§ TO DO
Please count the lines of the material below that contain the string "icon", and reply with the number alone.

§ DATA RECORDS

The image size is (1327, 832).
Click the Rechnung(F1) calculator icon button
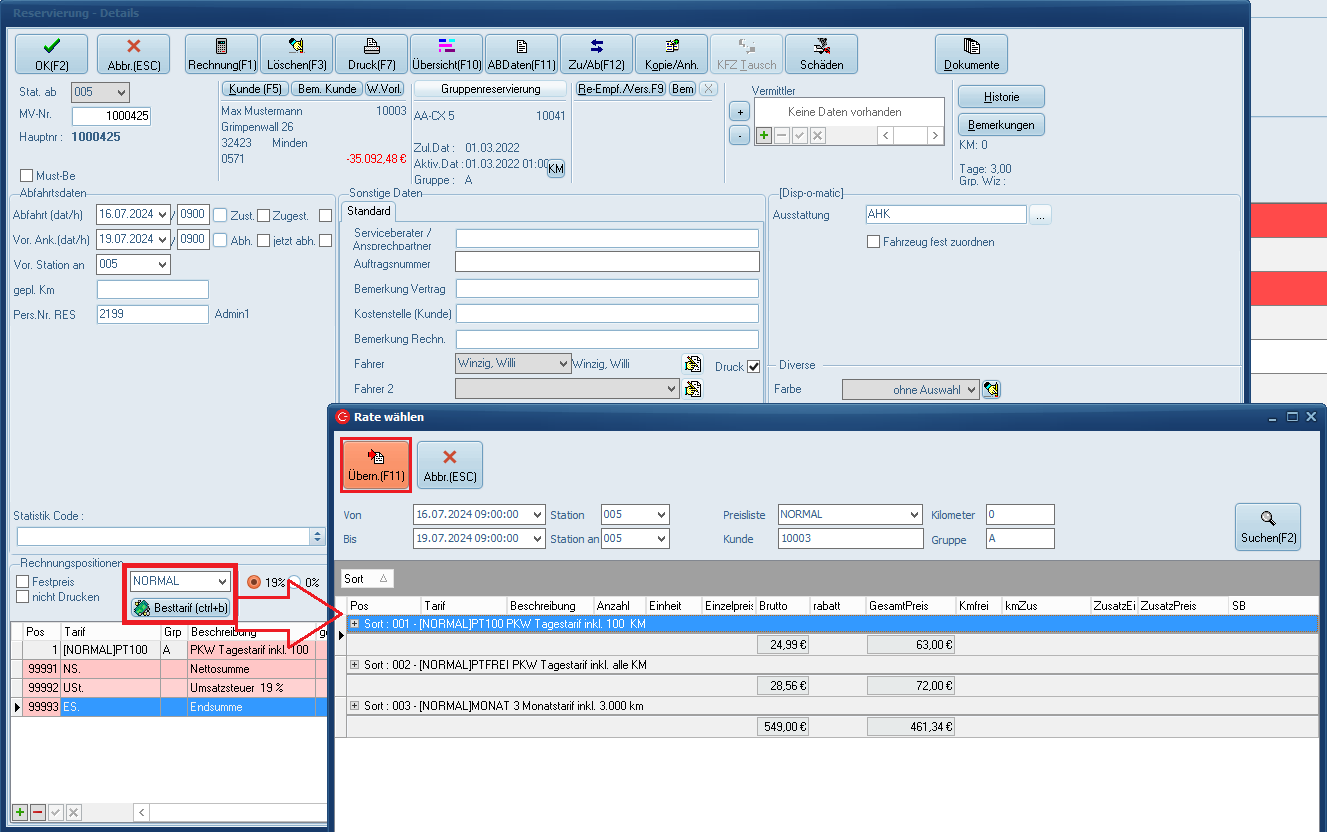pos(221,54)
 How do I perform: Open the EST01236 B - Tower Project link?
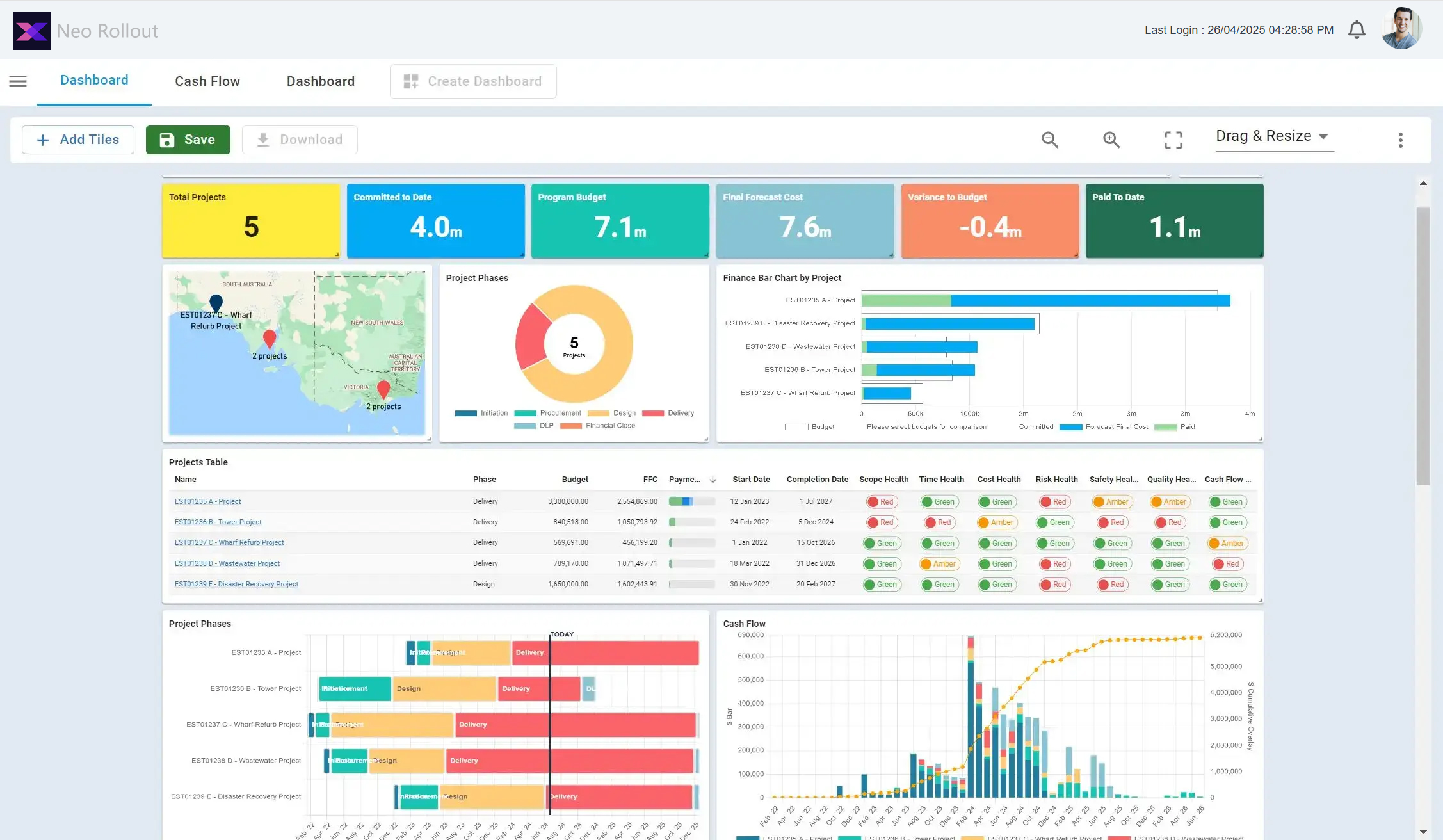click(x=218, y=522)
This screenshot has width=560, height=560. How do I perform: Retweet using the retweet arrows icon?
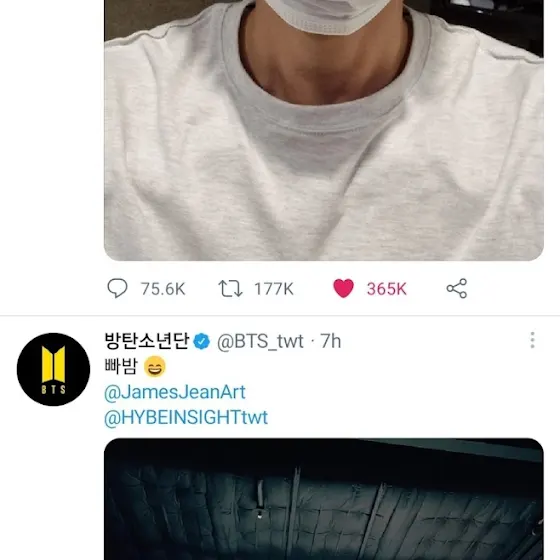pyautogui.click(x=230, y=288)
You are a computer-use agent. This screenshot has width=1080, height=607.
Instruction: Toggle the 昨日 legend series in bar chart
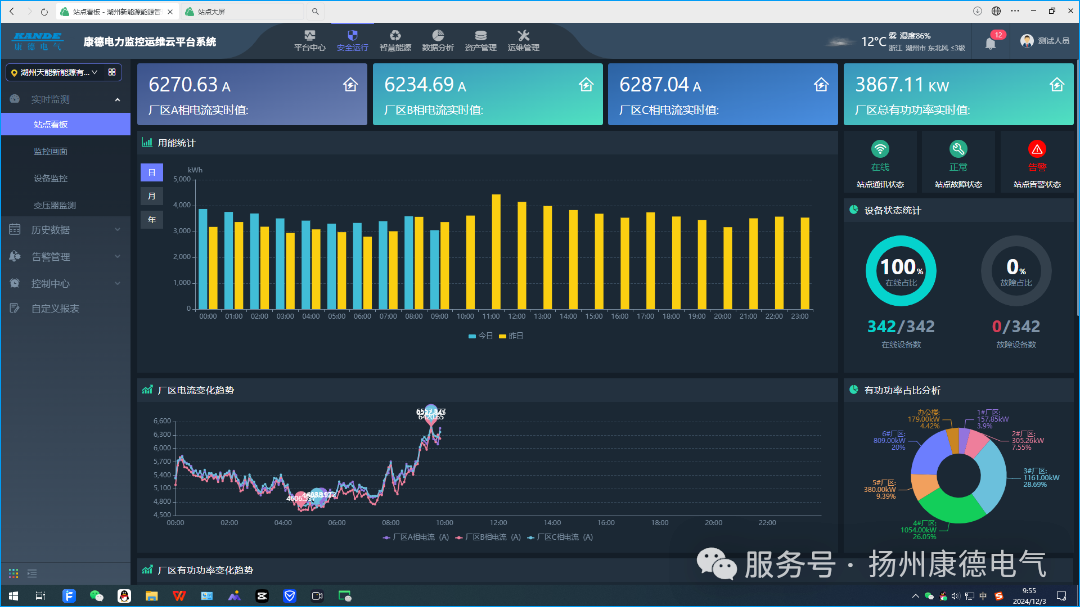tap(511, 336)
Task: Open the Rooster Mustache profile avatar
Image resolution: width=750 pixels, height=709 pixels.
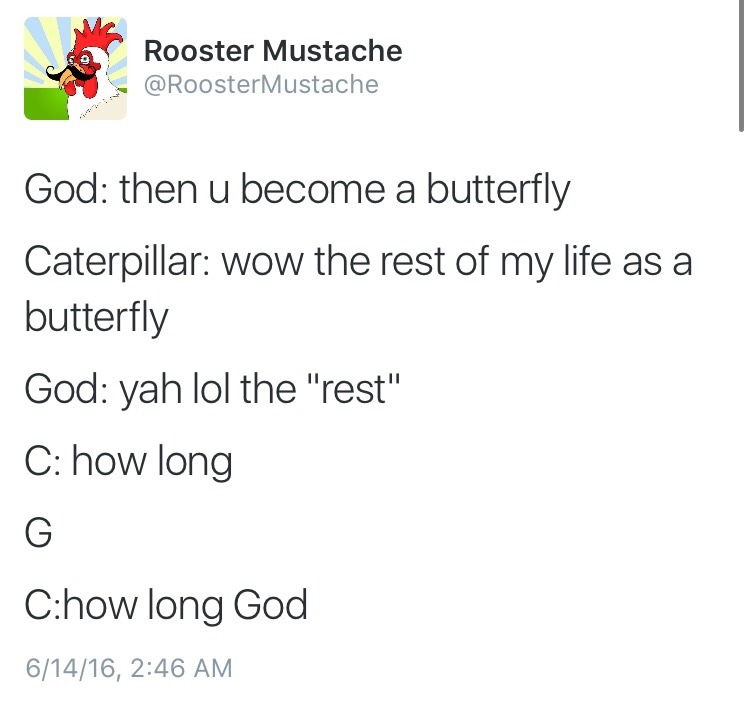Action: tap(75, 68)
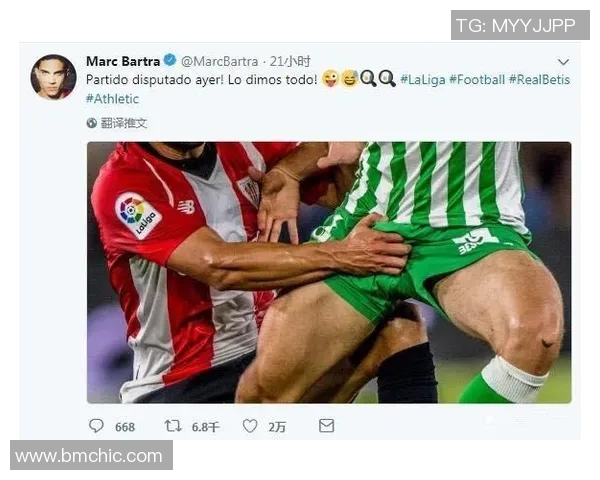Viewport: 600px width, 480px height.
Task: Click the winking tongue emoji
Action: coord(330,79)
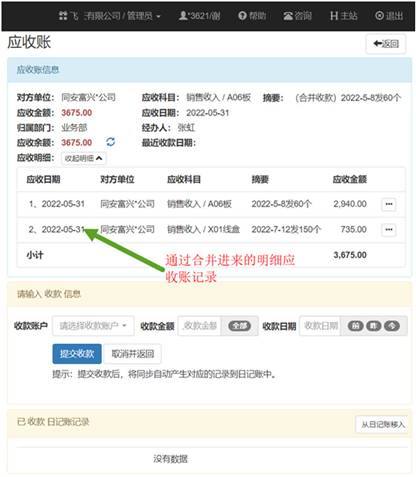Open the 收款账户 account dropdown
Screen dimensions: 416x477
coord(93,326)
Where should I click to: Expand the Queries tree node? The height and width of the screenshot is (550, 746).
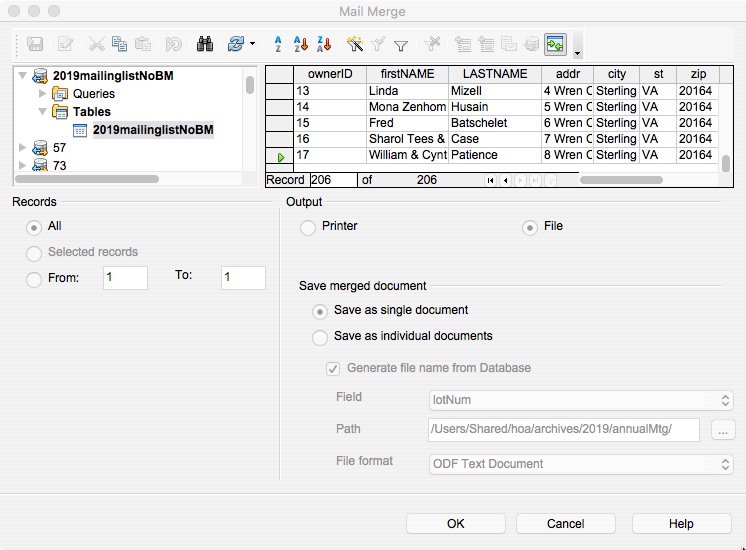(x=41, y=93)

§ RESULT OF THE TASK
2